La blessure, profonde d'une dizaine de centimètres, avait certes provoqué une importante perte de sang, mais la victime s'était rapidement remise après l'opération et avait pu quitter l'hôpital deux semaines plus tard.
L'enquêteur de la police judiciaire en charge de cette affaire a témoigné que le jour des faits, en début de soirée, un appel était arrivé au 112. Il s'agissait d'une femme qui réclamait l'intervention rapide d'une ambulance à Redange, parce qu'elle avait poignardé son compagnon dans la région du coeur.
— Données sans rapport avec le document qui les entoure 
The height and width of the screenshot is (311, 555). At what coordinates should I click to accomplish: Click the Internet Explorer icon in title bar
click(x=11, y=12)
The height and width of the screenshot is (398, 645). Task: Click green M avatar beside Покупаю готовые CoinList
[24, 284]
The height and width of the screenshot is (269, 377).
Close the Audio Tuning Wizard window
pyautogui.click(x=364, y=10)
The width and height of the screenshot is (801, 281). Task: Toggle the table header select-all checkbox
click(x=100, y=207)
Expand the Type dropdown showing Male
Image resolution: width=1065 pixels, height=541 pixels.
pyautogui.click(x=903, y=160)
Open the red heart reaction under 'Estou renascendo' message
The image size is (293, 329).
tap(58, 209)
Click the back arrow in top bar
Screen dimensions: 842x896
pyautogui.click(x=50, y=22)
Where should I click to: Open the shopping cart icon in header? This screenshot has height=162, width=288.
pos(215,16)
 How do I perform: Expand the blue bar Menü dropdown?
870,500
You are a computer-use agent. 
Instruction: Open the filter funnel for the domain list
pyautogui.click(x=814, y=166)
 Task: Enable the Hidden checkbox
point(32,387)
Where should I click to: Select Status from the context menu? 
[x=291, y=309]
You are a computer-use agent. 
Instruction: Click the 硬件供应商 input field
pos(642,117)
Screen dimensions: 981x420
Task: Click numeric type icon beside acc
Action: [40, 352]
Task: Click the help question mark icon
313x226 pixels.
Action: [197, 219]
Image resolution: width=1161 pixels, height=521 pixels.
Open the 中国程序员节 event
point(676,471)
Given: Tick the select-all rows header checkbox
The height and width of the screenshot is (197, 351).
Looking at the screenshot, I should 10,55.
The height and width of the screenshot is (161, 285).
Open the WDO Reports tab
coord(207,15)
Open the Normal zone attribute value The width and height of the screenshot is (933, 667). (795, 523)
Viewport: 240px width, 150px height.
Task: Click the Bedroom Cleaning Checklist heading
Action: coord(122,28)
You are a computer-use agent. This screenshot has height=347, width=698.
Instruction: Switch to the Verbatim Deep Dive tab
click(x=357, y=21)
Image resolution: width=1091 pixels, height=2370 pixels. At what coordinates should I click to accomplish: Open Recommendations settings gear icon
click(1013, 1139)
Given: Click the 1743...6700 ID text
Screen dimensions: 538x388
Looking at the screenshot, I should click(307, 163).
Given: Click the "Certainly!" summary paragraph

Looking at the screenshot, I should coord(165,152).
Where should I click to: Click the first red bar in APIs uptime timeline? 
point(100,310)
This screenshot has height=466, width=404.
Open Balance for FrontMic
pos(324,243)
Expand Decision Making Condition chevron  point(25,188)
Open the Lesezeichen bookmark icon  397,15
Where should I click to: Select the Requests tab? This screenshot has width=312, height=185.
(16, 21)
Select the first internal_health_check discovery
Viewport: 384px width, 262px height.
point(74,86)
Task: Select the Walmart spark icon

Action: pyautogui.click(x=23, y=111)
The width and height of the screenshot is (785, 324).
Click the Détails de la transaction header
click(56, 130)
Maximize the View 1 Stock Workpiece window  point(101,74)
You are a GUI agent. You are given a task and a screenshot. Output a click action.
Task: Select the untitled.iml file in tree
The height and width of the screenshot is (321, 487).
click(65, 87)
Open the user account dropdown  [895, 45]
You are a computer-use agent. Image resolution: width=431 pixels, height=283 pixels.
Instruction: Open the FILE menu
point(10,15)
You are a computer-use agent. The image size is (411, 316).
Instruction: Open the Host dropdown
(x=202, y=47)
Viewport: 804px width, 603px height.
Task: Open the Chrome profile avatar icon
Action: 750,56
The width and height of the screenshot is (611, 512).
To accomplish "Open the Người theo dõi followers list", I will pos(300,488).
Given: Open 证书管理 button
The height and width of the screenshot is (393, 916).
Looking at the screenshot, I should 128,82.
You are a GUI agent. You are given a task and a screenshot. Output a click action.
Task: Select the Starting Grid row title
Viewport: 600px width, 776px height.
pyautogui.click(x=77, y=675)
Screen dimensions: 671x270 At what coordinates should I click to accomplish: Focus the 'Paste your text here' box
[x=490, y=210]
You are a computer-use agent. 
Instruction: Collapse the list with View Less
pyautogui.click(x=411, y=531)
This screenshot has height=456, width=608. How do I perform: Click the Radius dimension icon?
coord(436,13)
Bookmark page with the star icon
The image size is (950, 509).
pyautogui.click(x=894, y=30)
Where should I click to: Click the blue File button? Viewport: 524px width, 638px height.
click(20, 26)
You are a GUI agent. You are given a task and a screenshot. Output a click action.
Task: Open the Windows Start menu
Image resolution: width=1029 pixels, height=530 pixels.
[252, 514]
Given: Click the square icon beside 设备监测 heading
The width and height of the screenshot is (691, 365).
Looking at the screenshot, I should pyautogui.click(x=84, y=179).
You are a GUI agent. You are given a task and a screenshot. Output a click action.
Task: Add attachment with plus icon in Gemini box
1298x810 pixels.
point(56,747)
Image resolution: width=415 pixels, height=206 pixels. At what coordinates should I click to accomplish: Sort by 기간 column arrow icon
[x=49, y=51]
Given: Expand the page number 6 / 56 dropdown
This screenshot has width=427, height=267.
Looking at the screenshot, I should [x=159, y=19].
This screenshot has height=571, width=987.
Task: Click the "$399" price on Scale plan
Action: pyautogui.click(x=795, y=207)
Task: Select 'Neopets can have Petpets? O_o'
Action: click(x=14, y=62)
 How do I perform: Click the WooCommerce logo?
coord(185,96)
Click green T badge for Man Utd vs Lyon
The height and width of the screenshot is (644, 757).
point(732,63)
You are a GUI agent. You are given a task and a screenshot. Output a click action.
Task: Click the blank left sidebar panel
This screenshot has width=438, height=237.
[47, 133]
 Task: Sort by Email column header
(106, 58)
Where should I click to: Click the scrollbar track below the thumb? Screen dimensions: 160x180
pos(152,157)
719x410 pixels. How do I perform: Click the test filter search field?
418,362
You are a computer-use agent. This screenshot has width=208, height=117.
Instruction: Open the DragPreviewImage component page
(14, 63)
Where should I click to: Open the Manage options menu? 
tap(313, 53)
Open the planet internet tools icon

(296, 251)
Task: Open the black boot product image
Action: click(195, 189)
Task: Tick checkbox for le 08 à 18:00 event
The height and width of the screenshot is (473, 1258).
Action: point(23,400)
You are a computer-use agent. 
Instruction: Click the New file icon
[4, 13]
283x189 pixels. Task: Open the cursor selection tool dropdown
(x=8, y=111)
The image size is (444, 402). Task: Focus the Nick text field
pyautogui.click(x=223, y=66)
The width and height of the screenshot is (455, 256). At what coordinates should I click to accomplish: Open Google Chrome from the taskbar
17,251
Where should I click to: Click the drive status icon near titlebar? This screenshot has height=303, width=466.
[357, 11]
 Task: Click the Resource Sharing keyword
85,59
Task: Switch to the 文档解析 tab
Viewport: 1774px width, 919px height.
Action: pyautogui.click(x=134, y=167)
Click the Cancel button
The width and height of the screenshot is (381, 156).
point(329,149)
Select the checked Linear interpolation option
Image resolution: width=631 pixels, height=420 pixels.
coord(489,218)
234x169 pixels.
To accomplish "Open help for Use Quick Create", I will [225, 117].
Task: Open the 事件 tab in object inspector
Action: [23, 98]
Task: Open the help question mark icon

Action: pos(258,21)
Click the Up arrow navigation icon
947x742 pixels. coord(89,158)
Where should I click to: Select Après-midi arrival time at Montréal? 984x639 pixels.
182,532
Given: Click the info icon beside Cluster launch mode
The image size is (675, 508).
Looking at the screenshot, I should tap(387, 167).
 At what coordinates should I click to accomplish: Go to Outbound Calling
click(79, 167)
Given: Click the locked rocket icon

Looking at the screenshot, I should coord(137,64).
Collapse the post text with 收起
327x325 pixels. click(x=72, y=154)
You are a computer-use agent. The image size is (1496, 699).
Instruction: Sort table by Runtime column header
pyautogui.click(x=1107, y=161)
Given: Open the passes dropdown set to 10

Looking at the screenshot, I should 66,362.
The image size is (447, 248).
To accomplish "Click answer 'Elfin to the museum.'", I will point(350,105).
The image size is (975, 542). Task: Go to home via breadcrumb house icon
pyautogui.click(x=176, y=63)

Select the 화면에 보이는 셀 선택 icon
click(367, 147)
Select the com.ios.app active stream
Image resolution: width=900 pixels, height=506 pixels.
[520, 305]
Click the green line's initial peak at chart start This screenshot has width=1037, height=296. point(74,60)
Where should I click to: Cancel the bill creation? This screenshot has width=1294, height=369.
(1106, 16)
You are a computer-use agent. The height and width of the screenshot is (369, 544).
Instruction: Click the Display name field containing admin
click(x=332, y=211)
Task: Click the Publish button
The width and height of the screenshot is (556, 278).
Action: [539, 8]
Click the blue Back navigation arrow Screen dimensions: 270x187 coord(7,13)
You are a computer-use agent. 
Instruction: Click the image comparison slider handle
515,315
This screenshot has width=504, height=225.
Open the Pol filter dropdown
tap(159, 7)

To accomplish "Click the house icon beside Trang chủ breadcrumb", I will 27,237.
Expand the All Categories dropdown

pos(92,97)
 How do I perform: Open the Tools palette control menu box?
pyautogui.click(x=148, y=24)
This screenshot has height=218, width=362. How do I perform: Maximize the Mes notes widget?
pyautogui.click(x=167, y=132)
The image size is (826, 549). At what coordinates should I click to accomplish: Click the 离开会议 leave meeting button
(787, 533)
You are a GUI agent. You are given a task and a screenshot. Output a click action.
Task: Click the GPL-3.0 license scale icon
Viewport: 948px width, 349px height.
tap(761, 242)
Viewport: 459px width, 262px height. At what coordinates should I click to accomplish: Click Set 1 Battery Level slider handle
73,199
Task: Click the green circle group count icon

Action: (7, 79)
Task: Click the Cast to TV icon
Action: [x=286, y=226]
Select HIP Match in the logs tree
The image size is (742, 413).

Des heures auparavant, l'homme était rentré du travail et une discussion avait éclaté au sein du couple, qui voulait arrêter de boire. La femme était allée s'allonger un moment, parce qu'elle s'était sentie mal. Quand elle s'était réveillée, l'homme était parti. Elle était persuadée qu'il était chez une autre femme; elle s'était rendue chez elle, mais cette dernière n'avait pas ouvert. Un voisin lui avait toutefois dit que l'homme était entré dans la maison.
L'accusée était alors rentrée chez elle et avait bu de l'eau-de-vie. Un alcootest pratiqué après les faits, indiquerait environ 2,5 grammes d'alcool dans le sang! Quand l'homme était revenu, elle lui avait demandé s'il était chez l'autre femme, il avait répondu non. Elle avait saisi un couteau et dit qu'un jour elle le frapperait avec ça.
Son compagnon lui ayant répliqué: „Mais fais le tout de suite!“, elle l'avait effectivement poignardé. L'homme avait perdu connaissance, tandis qu'elle était sous le choc. Elle n'avait pas voulu le tuer, mais seulement lui faire mal, avait raconté la prévenue à un neuropsychiatre. Ce dernier n'avait pas constaté de trouble mental chez l'accusée.
Dans cette affaire, la question principale est celle de la préméditation, car une bonne heure avant le drame, la femme avait dit à un homme à qui elle téléphonait, qu'elle allait planter un couteau dans le ventre de la future victime.
L'interlocuteur téléphonique sera entendu jeudi par le tribunal.